More on Beef Innards
Mild, tender sweetbreads in flavorful sauces were once popular all
over North America and most of Europe, but today are served mostly
to connoisseurs in fancy restaurants. They are still popular in
Mediterranean and some other ethnic cuisines, and are well worth
your attention
Buying:
You won't find these in your average supermarket,
but ethnic meat markets, particularly those serving Latin American or
Near Eastern communities may have them. You will generally find only the
thymus as the pancreas fetches a higher price in the fancy restaurant
trade.
The photo specimen was bought from a large multi-ethnic market here in
Los Angeles (San Gabriel). It was packed in a plastic tub, but other
markets may have them in sealed vacuum pack bags or on a shrink wrapped
foam tray. In regions without ethnic markets you will have to order from
a specialty meat market, probably at a higher price. Buy them well before
the expiry date and cook them right after purchase as organ meats are
quite perishable (and market expiry dates tend to be over-optimistic).
Some "gourmet" recipes call for "milk fed veal sweetbreads", but we
don't have those around here. They're probably all sent to fancy
restaurants in New York and San Francisco, where they can fetch an
outrageous price. Here in Los Angeles, world center for ethnic cuisines,
we're fine with more robust flavors.
Yield:
After soaking, par boiling and pressing as shown
below, you will have about 46% of the weight as bought. Recipes almost
always give the weight "as purchased" and expect the weight loss. Yield
may be a little higher if all these steps are not followed.
Prep:
The way they're sold around here, sweetbreads
are pretty much ready to go, so step 1 may not be needed.

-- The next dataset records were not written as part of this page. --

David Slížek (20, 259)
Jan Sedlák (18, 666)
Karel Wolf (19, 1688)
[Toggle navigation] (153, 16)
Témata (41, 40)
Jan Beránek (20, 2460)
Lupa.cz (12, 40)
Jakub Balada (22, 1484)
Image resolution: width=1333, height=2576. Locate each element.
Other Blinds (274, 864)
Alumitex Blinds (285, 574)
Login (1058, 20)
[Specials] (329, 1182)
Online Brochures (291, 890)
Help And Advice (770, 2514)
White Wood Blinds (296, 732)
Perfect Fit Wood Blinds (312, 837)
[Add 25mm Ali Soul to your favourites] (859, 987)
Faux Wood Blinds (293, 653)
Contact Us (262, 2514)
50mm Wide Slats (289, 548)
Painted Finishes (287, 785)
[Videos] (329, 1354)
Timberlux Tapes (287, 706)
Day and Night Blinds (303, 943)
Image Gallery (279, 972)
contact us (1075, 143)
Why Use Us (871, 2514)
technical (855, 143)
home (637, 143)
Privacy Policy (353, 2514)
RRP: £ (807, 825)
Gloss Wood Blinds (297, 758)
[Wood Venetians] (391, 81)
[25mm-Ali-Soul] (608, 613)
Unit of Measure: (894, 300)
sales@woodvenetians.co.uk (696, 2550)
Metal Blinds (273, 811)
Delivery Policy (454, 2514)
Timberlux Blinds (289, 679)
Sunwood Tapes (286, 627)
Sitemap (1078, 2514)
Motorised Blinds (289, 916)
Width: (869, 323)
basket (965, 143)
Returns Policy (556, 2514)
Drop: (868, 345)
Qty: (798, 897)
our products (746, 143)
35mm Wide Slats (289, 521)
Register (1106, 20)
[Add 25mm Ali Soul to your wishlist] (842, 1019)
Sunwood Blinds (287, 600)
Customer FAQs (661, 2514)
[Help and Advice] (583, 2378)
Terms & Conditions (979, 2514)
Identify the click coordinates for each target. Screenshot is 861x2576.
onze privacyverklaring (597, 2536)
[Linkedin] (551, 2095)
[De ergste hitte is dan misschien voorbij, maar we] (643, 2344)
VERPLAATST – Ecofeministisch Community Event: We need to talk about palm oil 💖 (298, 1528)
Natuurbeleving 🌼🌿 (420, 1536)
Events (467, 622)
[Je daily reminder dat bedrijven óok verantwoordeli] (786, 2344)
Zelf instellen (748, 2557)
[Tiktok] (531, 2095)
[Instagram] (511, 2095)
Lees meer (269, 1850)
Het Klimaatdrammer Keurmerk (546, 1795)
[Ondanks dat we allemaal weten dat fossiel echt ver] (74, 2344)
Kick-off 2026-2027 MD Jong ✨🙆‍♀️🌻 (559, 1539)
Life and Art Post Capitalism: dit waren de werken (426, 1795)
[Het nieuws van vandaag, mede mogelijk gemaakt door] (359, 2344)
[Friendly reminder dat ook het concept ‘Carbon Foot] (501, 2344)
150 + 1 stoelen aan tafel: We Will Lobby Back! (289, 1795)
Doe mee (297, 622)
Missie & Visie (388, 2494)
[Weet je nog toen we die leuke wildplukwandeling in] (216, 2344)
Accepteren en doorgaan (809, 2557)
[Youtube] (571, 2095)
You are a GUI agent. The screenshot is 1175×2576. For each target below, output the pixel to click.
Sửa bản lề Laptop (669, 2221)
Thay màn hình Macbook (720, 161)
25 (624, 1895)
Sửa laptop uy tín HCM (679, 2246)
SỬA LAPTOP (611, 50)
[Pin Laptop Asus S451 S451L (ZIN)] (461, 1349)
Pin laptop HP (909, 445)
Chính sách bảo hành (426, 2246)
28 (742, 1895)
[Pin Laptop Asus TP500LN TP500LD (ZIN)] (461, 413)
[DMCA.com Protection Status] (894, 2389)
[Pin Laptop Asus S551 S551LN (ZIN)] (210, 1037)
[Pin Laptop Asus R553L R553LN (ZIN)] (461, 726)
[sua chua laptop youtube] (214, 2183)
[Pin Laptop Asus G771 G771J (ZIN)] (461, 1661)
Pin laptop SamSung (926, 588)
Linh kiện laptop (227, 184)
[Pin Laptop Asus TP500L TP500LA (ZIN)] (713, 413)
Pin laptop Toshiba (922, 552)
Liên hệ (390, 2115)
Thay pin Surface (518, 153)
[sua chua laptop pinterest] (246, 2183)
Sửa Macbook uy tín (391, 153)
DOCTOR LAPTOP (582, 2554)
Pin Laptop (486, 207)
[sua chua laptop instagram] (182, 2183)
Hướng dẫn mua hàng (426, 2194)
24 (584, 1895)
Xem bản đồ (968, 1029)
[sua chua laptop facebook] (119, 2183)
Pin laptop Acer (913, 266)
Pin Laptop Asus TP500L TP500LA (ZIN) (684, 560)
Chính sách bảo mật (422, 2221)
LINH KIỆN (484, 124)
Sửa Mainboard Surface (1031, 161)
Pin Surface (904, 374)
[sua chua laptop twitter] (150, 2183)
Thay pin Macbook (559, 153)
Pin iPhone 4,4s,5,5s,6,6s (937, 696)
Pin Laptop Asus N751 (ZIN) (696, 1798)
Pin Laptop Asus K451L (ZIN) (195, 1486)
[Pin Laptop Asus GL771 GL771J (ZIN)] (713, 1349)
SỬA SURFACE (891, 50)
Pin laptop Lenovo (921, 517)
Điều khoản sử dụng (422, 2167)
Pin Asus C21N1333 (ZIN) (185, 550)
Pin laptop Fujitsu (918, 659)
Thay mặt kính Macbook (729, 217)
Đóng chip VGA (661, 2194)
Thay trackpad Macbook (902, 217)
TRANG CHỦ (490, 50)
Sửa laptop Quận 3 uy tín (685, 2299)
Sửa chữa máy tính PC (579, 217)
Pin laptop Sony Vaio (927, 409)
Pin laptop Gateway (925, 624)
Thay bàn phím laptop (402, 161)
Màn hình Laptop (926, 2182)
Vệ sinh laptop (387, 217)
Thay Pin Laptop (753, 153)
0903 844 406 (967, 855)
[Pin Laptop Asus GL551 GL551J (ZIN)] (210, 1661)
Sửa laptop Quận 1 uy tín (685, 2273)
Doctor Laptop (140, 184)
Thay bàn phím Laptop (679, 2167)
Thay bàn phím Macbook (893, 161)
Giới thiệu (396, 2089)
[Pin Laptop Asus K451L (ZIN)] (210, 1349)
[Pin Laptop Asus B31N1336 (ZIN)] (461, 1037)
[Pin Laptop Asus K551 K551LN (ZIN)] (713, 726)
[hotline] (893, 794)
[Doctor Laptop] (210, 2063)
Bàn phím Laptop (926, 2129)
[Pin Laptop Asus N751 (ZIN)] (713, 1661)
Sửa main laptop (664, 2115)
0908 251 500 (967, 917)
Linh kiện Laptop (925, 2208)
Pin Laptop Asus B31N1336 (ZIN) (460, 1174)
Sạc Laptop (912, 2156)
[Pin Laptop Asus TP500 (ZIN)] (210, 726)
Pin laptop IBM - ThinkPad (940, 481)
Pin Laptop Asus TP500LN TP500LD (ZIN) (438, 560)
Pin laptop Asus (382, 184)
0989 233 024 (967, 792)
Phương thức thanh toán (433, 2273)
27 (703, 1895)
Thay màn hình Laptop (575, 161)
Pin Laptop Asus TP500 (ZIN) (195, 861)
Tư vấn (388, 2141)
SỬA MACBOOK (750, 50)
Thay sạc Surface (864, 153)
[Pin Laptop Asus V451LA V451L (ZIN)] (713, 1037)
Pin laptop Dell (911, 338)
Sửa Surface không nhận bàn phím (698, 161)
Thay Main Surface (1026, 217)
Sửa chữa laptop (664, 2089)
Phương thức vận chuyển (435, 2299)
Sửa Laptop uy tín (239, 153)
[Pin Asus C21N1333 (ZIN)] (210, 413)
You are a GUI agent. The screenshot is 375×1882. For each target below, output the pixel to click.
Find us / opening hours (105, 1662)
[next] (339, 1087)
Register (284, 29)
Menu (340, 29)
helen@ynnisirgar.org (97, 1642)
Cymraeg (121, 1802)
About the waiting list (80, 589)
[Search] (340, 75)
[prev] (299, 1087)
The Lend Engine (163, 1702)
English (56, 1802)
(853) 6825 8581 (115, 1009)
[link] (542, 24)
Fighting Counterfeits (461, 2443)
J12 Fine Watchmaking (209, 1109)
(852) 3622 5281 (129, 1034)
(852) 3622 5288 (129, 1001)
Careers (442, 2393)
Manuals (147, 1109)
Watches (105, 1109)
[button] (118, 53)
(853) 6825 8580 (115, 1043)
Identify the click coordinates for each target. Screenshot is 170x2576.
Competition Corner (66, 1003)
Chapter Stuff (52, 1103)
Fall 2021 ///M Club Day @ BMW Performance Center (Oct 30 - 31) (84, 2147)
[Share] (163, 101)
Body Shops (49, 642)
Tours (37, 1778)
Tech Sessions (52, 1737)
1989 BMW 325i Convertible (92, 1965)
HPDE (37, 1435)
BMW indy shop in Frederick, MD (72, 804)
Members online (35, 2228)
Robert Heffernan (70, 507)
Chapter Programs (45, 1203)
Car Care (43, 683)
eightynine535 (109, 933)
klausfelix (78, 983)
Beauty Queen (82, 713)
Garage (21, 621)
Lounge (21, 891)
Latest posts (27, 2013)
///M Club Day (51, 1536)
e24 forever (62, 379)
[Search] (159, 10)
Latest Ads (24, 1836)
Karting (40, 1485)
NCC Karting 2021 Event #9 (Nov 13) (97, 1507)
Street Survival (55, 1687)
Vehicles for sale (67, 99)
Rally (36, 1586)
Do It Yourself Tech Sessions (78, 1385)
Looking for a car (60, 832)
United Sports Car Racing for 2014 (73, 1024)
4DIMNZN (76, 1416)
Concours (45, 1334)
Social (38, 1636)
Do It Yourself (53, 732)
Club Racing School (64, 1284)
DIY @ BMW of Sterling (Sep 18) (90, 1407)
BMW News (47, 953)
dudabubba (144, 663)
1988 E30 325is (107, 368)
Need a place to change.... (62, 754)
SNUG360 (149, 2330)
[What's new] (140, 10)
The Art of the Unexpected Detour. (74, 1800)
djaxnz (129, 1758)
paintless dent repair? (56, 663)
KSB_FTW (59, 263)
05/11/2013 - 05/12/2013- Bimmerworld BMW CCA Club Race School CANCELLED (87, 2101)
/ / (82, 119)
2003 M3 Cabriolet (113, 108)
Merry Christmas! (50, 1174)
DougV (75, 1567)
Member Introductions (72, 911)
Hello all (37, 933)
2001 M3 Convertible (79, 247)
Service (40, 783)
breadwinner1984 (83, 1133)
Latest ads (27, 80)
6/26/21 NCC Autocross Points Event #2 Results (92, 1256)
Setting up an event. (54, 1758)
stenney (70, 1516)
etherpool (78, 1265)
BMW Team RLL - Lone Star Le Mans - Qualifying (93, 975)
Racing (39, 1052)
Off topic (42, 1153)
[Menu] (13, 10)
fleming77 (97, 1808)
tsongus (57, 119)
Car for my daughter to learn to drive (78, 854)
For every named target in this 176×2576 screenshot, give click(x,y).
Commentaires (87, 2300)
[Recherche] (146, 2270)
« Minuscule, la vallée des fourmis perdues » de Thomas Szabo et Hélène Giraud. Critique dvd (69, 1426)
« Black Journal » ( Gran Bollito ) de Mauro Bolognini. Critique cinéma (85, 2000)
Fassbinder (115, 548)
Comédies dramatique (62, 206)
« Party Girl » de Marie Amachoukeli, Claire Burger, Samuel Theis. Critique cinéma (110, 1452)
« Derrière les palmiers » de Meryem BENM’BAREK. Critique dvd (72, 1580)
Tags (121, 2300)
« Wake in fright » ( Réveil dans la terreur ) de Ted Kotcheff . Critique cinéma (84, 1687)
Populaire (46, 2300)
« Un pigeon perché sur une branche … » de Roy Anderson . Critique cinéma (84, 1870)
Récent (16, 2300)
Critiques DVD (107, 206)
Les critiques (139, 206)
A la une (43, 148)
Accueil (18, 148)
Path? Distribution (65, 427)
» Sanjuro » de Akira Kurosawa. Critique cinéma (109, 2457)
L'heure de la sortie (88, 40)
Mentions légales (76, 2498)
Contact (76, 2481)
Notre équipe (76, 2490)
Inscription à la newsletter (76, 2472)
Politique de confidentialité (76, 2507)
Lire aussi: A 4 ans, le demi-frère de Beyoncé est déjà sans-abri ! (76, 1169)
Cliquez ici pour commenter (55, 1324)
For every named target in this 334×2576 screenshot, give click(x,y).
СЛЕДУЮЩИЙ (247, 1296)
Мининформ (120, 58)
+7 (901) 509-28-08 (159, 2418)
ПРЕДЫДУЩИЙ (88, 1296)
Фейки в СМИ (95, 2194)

- Trim off any extraneous stringy stuff. Many recipes say to par boil
them about 3 minutes, chill, and remove the external membranes, but
those sold around here are pretty much ready to go with the membrane
already removed.
- Soaking is optional, and is only to give the sweetbreads a lighter
color, which I don't consider at all critical. If you do, rinse them,
then soak for about 4 hours in lightly salted water or milk. Milk is
said to get the best results but I've never used it nor thought it
necessary.
- If you will be dry cooking (grilling, frying, broiling), you want
to do this initial wet cooking to firm up the sweetbreads. Recipes
that go straight into broth to be cooked may not call for this. Place
in a saucepan with cold water to cover well. Squeeze the juice of 2
lemons into the pot and toss the sliced peels in too. Add 1 T salt.
Bring quickly to a boil, then simmer slowly for about 10 minutes.
Some recipes call for vinegar instead of lemon, and the amount of
lemon may vary.
- Chill immediately and thoroughly under cold running water or in
ice water.
- Pressing is optional, but it gives the sweetbreads a firmer
consistency so they are easier to slice neatly. Without it they may
be a little spongy. Pat them dry and place on a plate. Place another
plate on top. Put this assembly in the refrigerator and top it with
a large jar of pickles or a similar weight. Let them sit there for
4 hours, or a little more. The ideal pressed thickness is about 3/4
inch.
- The sweetbreads are now ready to use in any recipe.